An exceptionally destructive war in many respects, with Bohemia perhaps only the most prominent and thoroughly hit of the many devastated areas. Both sides tended to live off the countryside ( Ernst Mansfeld’s good reputation apparently rested not on his, at best, competent battlefied skills, but on his logistical abilities that allowed him to maintain sizeable armies in the field at a low cost to his employers ) and the civilian population were the first to suffer and last to recover. Even more than most wars this was a hard one on the countryside, not least because it just dragged on and on. And the “Protestants” had plenty of symbols of their own of “Catholic” atrocities, like the bloody sack of Madgeburg ( though in that case apparently Tilly’s army just got away from him and he was personally horrified at the wanton slaughter ).

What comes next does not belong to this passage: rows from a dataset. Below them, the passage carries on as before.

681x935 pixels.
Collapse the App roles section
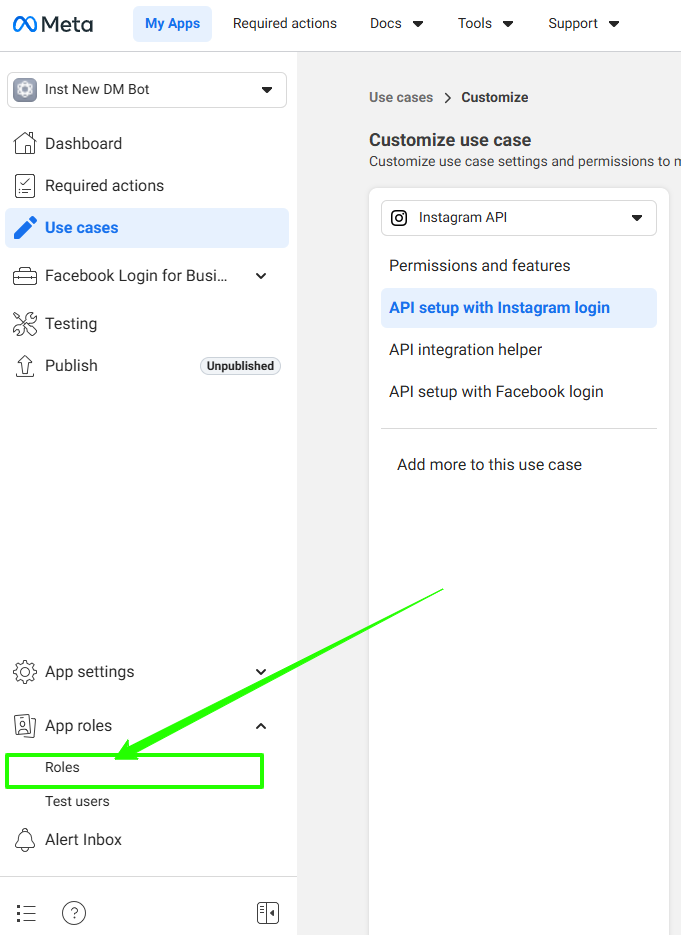(261, 726)
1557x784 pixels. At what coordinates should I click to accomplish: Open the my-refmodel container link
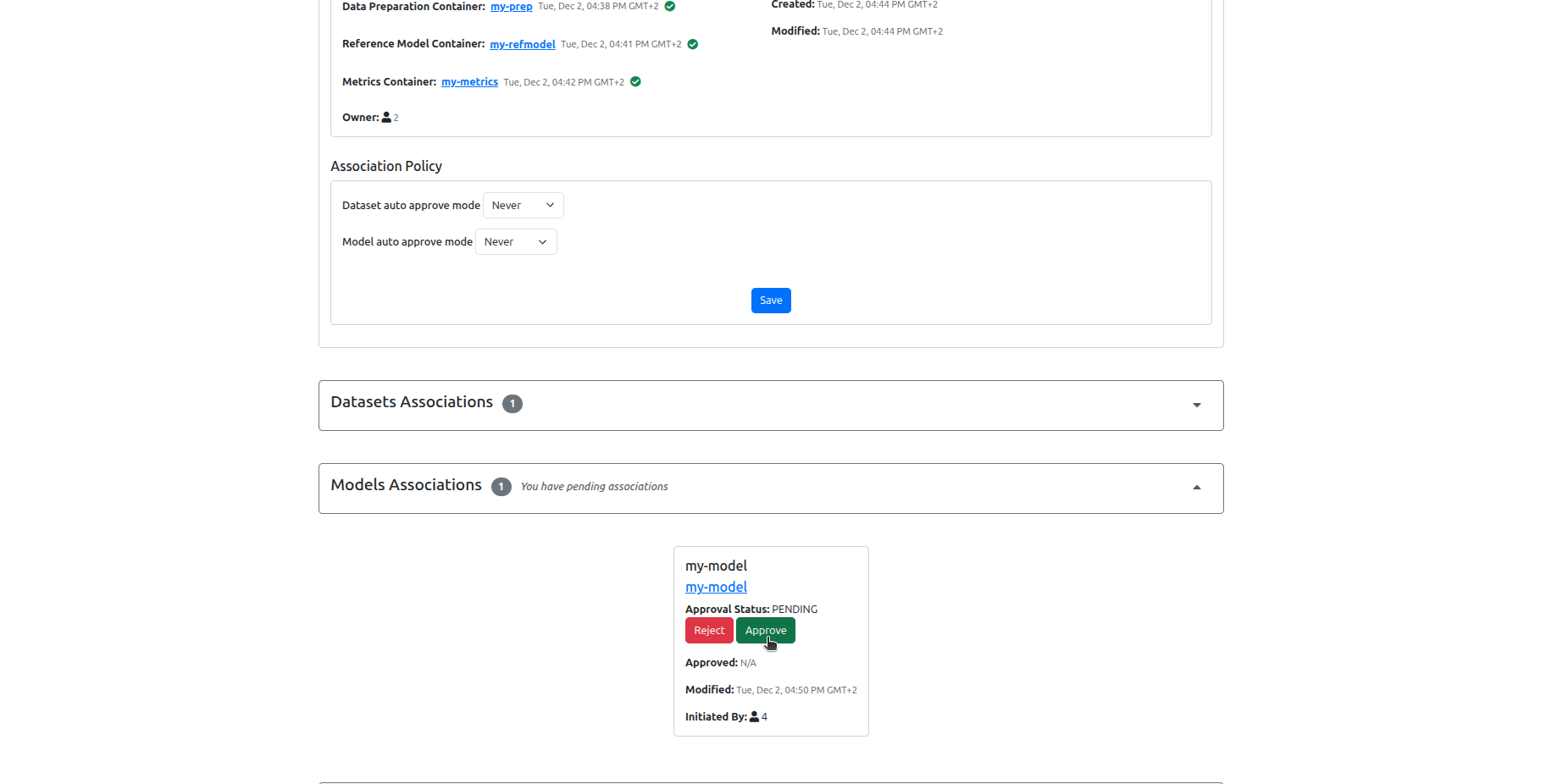523,45
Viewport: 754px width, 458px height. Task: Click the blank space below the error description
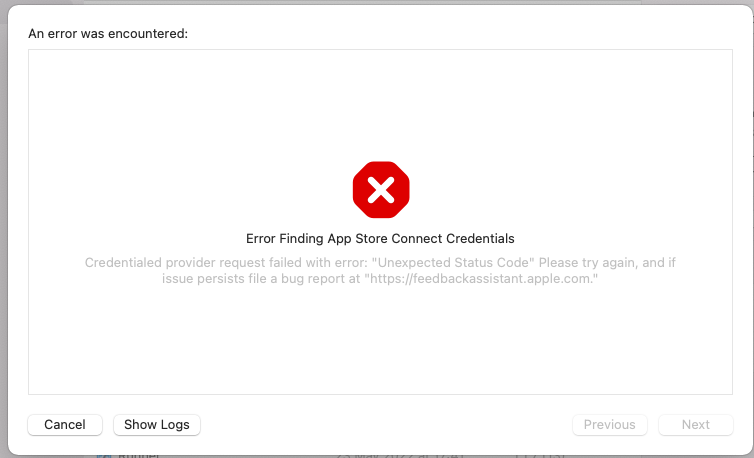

Anyway, can we possibly get more off topic :)?

  • Tamerlane

That should be “…floggings and hangings”.

  • Tamerlane

Beat me to it.

Also, for the OP, I would point out that Japan invaded Manchuria in 1931 over the objections of the league of nations. Or lets go back to the Sino-Japanese war of 1894-95, where China lost and ceded Korea, Taiwan, Pescadores and the Liaodong Peninsula as well as paid a massive indemnity. Or in the aftermath of WW1, when the west gave Japan treaty ports with extraterritoriality in China. Economic war that was going on when the Japanese brutallized the Chinese silk industry, or the boycott of Japanese goods. So, I’m not sure what the point of the OP is, but the Marco Polo Bridge incident was a chapter in the middle of the book.

Since it appears that you have had no access to any news media for the last few weeks, I will call your attention to the U. S. Military Academy commencement address: Bush: U.S. Will Strike First at Enemies

There are no conjectures–and certainly no lies–in the quote you have provided from David Simmons. Throughout the Cold War, the leaders of the U.S. were generally careful not to claim that they had no “first strike” policy, but the assumption of the U.S. and the world was that the U.S. would follow the policy enunciated by Roosevelt prior to Pearl Harbor that we would not initiate a war.

Bush has now repealed that position with a clear “first strike” policy.